One of the most common applications of RNA-seq is to estimate gene and transcript expression. It starts with the alignment or mapping of reads and there are two possible alternatives: mapping to the genome when a reference sequence is available or mapping to the transcriptome (e.g. de novo assembled transcriptome). Reads may map uniquely or could be multi-mapped reads, while multi-mapped reads arise more often when the reference is the transcriptome because one read could map equally well to all gene isoforms in the transcriptome that share the exon.
After the mapping, the read quantification is performed. The simplest approach to the quantification is to aggregate raw counts of mapped reads using a program such as HTSeq-count or featureCounts. These gene-level quantification approaches use a gene transfer format (GTF or GFF) file containing the genome coordinates of exons and genes and often discard multi-reads.
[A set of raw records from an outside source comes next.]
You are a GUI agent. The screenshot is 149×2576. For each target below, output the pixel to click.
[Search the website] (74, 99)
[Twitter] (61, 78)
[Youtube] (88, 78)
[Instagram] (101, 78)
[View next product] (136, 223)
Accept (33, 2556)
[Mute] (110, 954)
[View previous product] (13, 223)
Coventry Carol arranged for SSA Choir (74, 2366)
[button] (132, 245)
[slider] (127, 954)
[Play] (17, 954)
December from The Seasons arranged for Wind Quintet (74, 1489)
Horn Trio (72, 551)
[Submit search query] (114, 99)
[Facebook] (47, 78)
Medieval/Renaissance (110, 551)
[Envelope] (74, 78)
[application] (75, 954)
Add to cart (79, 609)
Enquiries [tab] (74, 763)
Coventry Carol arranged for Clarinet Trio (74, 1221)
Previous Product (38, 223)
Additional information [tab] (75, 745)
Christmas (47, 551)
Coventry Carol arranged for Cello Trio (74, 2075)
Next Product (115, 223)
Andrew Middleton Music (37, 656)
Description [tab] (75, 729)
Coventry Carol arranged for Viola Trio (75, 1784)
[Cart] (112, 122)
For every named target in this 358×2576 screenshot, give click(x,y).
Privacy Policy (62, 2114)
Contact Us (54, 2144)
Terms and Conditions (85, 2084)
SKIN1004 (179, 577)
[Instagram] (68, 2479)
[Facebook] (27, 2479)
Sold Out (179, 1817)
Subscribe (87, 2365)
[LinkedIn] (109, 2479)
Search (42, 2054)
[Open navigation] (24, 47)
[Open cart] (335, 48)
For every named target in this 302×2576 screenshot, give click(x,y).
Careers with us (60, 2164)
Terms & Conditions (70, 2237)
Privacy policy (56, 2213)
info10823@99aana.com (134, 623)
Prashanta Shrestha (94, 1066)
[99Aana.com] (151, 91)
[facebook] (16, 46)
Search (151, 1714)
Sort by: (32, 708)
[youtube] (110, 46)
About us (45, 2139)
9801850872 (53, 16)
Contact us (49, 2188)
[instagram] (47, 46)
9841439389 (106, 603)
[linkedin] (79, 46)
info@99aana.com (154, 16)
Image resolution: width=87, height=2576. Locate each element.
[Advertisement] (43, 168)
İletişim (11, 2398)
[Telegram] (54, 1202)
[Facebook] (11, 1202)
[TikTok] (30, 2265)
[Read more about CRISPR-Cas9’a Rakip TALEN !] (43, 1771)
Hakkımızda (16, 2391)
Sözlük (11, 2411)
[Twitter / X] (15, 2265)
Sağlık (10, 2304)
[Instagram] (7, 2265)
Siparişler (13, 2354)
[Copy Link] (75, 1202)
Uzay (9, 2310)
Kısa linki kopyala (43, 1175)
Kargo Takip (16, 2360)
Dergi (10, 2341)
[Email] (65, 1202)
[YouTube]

Several sophisticated algorithms have been developed to estimate transcript-level expression by tackling the problem of related transcripts sharing most of their reads. Algorithms that quantify expression from transcriptome mapping include RSEM (Rna-Seq by Expectation Maximization), eXpress, Sailfish and Kallisto among others. These methods allocate multi-mapping reads among transcript and output within-sample normalized values corrected for sequencing biases.
“The simplest approach to the quantification is to aggregate raw counts of mapped reads using a program such as HTSeq-count or featureCounts”
How to use the Create Count Table functionality of OmicsBox
The Create Count Table functionality of OmicsBox is designed to estimate gene expression from RNA-sequencing experiments. It offers two options: the gene-level and the transcript-level quantification approach.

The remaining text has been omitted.